Coding bug??? Not sure where you are getting this. I specifically excluded SEU because that is one situation that can cause problems with *any* design in unpredictable ways. Otherwise this is a system design issue. If your system is subject to "glitches" then a means should be designed into the handshake to resolve timeouts. Resetting the entire FPGA or board shouldn't be necessary.
> You should be able to see how a watchdog would help with that. The > watchdog could be built into the FSM, or it could sit to the side and > reset the whole FSM.
You are talking about a specified timeout on a communications protocol, not a watchdog.
>> How would you implement a watchdog for an FPGA which likely has many >> independent FSMs? What would you monitor? > > Firstly, I create an architecture that doesn't have many interlocking > FSMs. Significant parts of my design (particularly in the datapath) will > not have any FSMs at all, and hence, no chance of FSM lockups.
If you can design sequential control logic that doesn't have FSMs, then you are a better man than I am... or you are good at renaming circuits. Everything sequential is an FSM other than simple data registers. A counter is a FSM.
> Then I consider each FSM independently. If possible, I make it > inherently crashproof. If not, I may add a watchdog timer. Sometimes I > will add a circuit that looks for bad signatures (e.g. unusual FIFO > depths) instead.
Yes, defining transitions for every possible state is a good tool, if needed. But by default adding a watchdog timer is overkill, especially when it simply masks a bug rather than exposing it. The Transputer had math instructions that would halt the CPU when an overflow occurred. It sounded crazy at the time, but that is actually preferable to letting an erroneous system continue running. Watchdogs are often like that, they let a system continue running in a corrupt way rather than pointing to the bug.

▸ Records provided
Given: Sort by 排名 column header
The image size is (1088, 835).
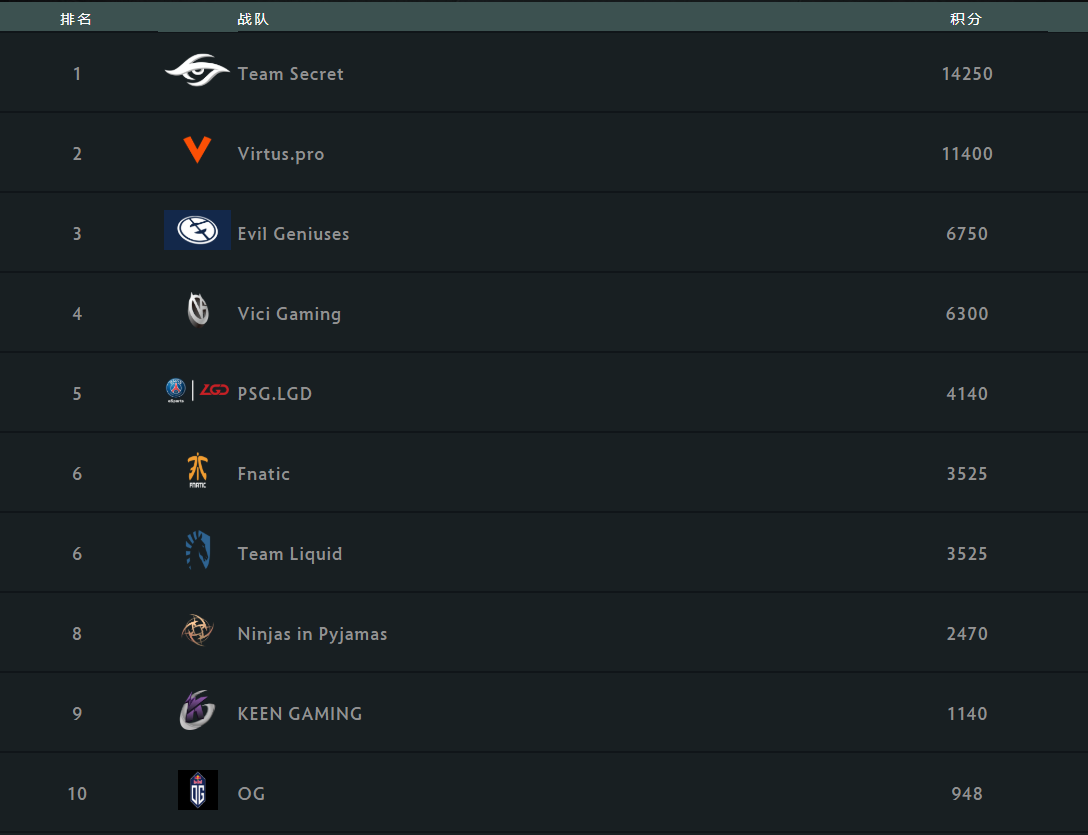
...
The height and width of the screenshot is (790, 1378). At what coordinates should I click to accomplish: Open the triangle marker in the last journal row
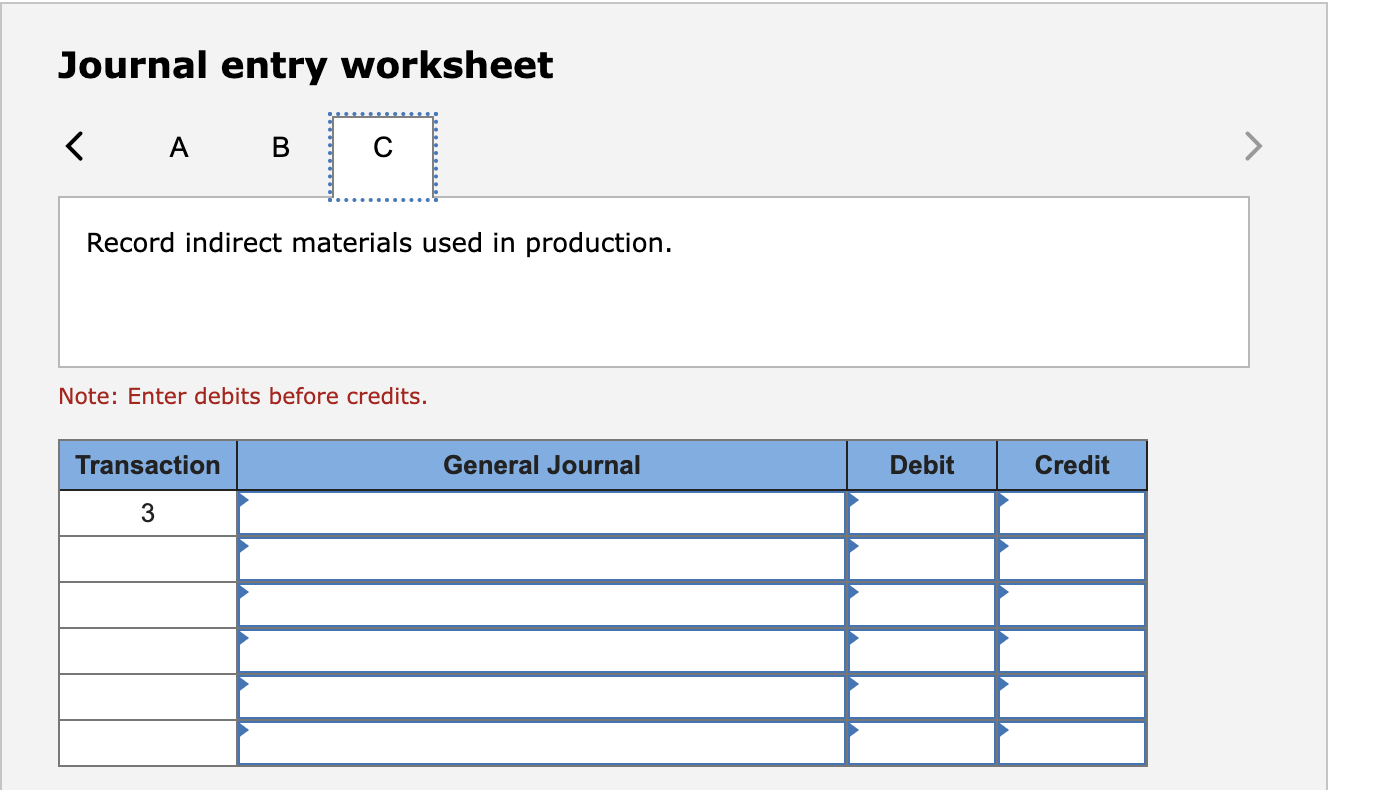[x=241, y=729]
--
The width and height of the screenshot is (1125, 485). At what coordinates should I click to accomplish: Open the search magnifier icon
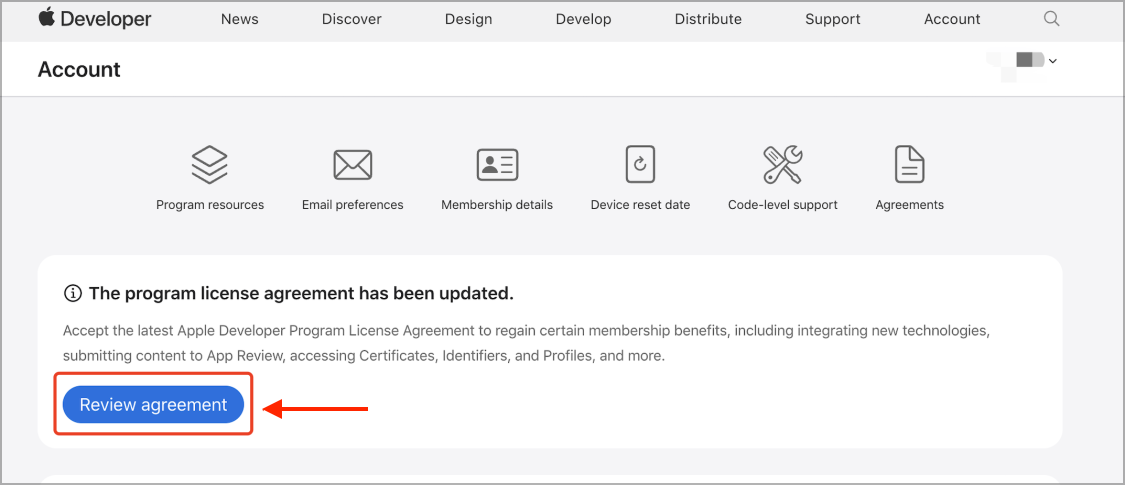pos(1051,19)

▸ Your goal
Continue the forum discussion of watchdog timers and FSM lockups in FPGA designs, starting right after its final sentence.

▸ Task answer
> A recent example from a system I was designing for a client: > > The Xilinx transceivers need to be reset in a particular sequence to work > properly (particularly at the higher data rates, e.g. > 10Gb/s). > These transceivers don't have a lock output that works reliably (thanks > Xilinx!). Instead, one must go to the next highest protocol layer (e.g. > (Ethernet) PCS level) to monitor that protocol's sync to determine > whether the transceiver is working. > > I coded a watchdog timer that would reset the transceiver if it hadn't > seen PCS sync for a certain time. I can't get it to fail now.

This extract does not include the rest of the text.